# Length of entrance tube in an observation hive... Does it matter???



## Tenbears

25 feet is too far. The bees have to walk all that way. Plus you need to think of how you can check and clear the pipe should it become blocked. Look for unforeseen circumstances and prepare for every possibility. I like my entrance pipes as short as possible. keeping them under 4 feet.


----------



## DirtyLittleSecret

25'?!
You installing a train set in there? That's gonna wear them down fast without one to help with the morning commute.


----------



## Michael Bush

>Do the bees care how long the entrance tube is? 

Yes. I would try to keep it in the three to four foot range. Can you train them to use a tube that long? Maybe.


----------



## Mycroft Jones

What diameter of tube? 1 1/4" ?


----------



## Adam Foster Collins

I did cut out in a roof where a previous colony had been sprayed, and a new colony used the same entrance but walked about 4 or 5 feet past the section which had been poisoned and built in between other rafters.

We opened it up and you could watch all the incoming/outgoing bees walking that distance -

- and it seemed like an awfully long way.

I'd keep it as short as possible.


----------



## Michael Bush

>What diameter of tube? 1 1/4" ?

Mine is 1 1/4" right now. I have used as small as 3/4". The 3/4" might be better, but the hive I have in my living room came with the 1 1/4" fitting...


----------



## D Coates

Mine is +/- 15 foot. They've been doing just fine for 5 years once I figured out that going straight up with PVC is a no-no. Hang a fabric strap down the length of the tube so they've got something to climb out on. PVC is too smooth for long distances. It is in full afternoon sun and they'll beard at the entrance tube until the pipe is not longer in full sun.


----------



## intothewind

Do you have any trouble in the cold? I wonder if they would chill while walking. Queen mating? Colony size? I tried a longer entrance w a little colony and they didn't take to it.


----------



## JeronimoJC

I'd say it can be done, but the tube needs to be large so the bees can fly in rather than walk in. See entrance on left side of picture:


----------



## Michael Bush

>Do you have any trouble in the cold? 

No.

>I wonder if they would chill while walking.

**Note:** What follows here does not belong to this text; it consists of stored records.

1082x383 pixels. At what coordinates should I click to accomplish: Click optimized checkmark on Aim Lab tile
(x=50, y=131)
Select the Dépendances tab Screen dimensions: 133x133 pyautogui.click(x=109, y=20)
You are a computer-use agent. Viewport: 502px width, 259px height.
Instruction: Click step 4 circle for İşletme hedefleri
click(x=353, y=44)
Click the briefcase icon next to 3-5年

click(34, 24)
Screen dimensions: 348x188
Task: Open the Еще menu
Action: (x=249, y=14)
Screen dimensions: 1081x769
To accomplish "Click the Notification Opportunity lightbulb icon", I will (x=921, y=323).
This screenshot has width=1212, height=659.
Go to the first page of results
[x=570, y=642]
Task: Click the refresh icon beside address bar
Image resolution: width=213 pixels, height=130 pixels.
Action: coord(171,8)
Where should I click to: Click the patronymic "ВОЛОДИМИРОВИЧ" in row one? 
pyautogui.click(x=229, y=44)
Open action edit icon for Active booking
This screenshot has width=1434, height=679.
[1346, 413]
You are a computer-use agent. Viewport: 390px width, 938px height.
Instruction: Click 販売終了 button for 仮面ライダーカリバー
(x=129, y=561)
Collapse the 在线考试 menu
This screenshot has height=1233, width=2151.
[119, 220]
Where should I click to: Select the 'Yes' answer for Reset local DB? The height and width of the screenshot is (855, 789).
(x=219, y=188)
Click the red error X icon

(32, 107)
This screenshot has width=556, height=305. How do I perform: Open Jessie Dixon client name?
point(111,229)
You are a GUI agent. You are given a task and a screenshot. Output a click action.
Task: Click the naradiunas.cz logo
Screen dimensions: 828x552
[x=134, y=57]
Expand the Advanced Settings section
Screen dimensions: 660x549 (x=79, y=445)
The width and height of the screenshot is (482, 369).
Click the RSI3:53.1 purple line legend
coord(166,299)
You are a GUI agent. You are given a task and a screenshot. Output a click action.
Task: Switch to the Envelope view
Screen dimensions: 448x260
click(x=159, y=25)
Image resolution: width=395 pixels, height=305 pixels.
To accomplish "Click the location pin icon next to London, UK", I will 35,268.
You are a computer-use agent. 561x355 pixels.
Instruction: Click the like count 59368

They turn around and go back if it's cold.

> Queen mating? 

I have not had a problem.

>Colony size? 

Obviously they would be more resilient with a larger colony, but it works fine if you help them and baby them...

> I tried a longer entrance w a little colony and they didn't take to it.

I think you are always better off with a shorter one if you can do that. They do tend to eventually figure them out if they aren't really long. It helps if they are opaque (not transparent), if they are rough instead of smooth etc.


----------



## Phoebee

I have two indoor nucs operating now. I started the first with about 2 ft of 1" ID tubing for the entrance. The traffic jams this summer were atrocious, with nearly impassible backups at either end of the tube, so I've upped to 1 1/2" ID. Traffic flow is much smoother now.

1" is OK in the winter, and I expect even 3/4" would do in the less active months.

The Smithsonian Natural History Museum probably has about 8 ft or so of rectangular cross-section clear plastic walkway on the entrance of theirs.


----------